Saturday, February 22, 2014

New Stuff

I bought a new electric kettle. The accompanying instruction booklet is longer than the one that came with my new iPad Air. The kettle instructions are simple: plug it in, switch it on and in a couple of minutes the water boils. With the iPad, same thing - except all you do is turn it on and after a minute or so it comes to life and tells you what to do. Nothing boils.

The box for the iPad is about the same size as one which would hold a 1/2 ream of paper. Not so long ago, I can remember that a large vehicle was required to get a computer home. Once you muscled it into your house, you'd spend a day getting set up and loading on all the software. There were several instruction books - one for each piece of software. I purchased my first computer from Montgomery Ward in Oxnard. That's how old I am. 

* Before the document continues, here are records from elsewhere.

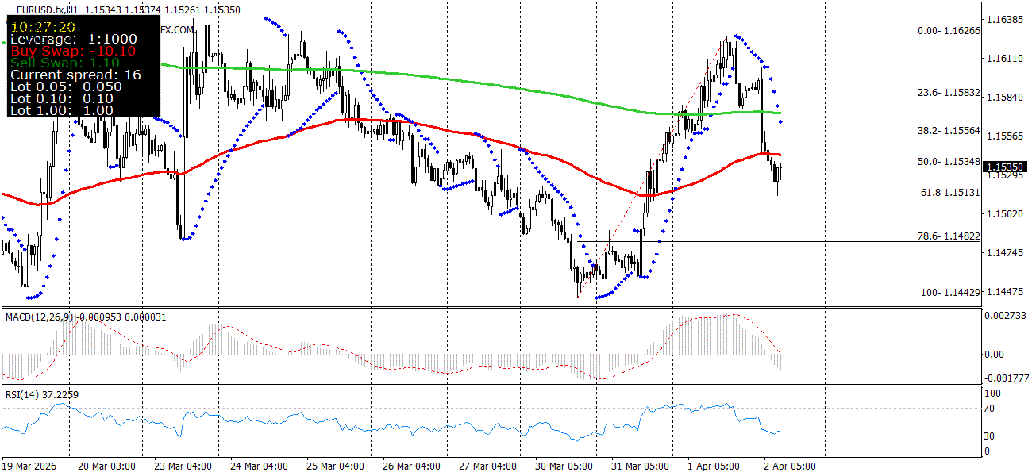Click the 19 Mar 2026 date label

30,467
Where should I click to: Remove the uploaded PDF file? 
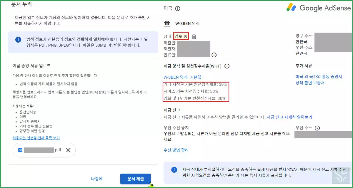click(x=68, y=150)
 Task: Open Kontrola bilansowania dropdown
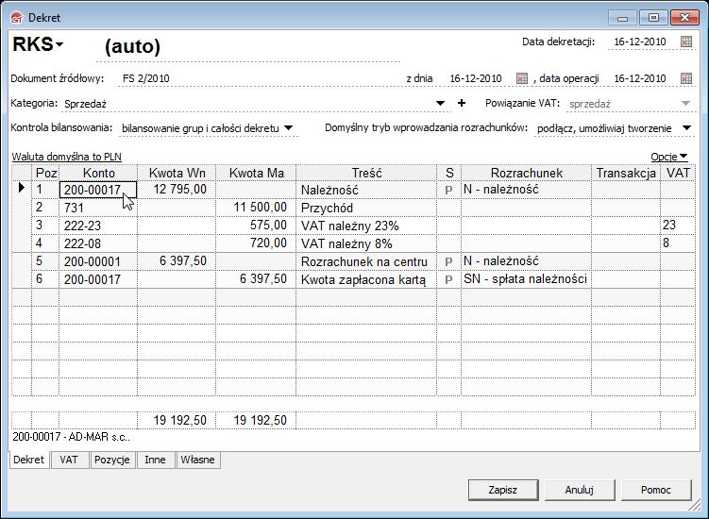pyautogui.click(x=289, y=127)
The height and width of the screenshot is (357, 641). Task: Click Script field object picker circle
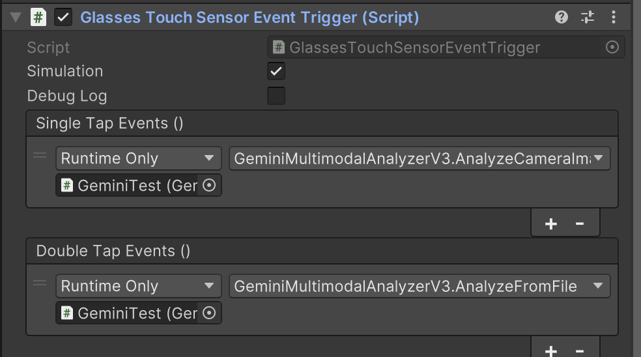[x=612, y=47]
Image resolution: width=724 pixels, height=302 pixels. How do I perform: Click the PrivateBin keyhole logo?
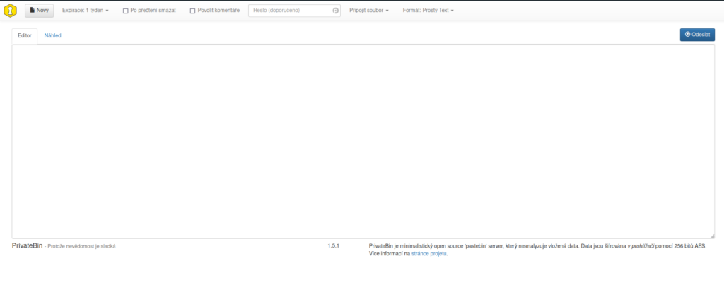[11, 11]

Look at this user guide!  These are the instructions for my tiny belt-clip pedometer which I still can't get set correctly after studying the guide several times.  All I want to know is how far I've walked!!! It's impossible to get a single function. This thing attempts to tell me the number of steps I've taken, the distance traveled, the current time, the number of calories I've burned plus it incorporates a stop watch. It's unnecessarily complicated! Because they've put 5 buttons on the tiny case, you can't touch it anywhere without accidentally erasing or re-setting something. The data of the function you are operating is impossible to read - stuck in the corner, in print finer than motes and abbreviated in a strange way.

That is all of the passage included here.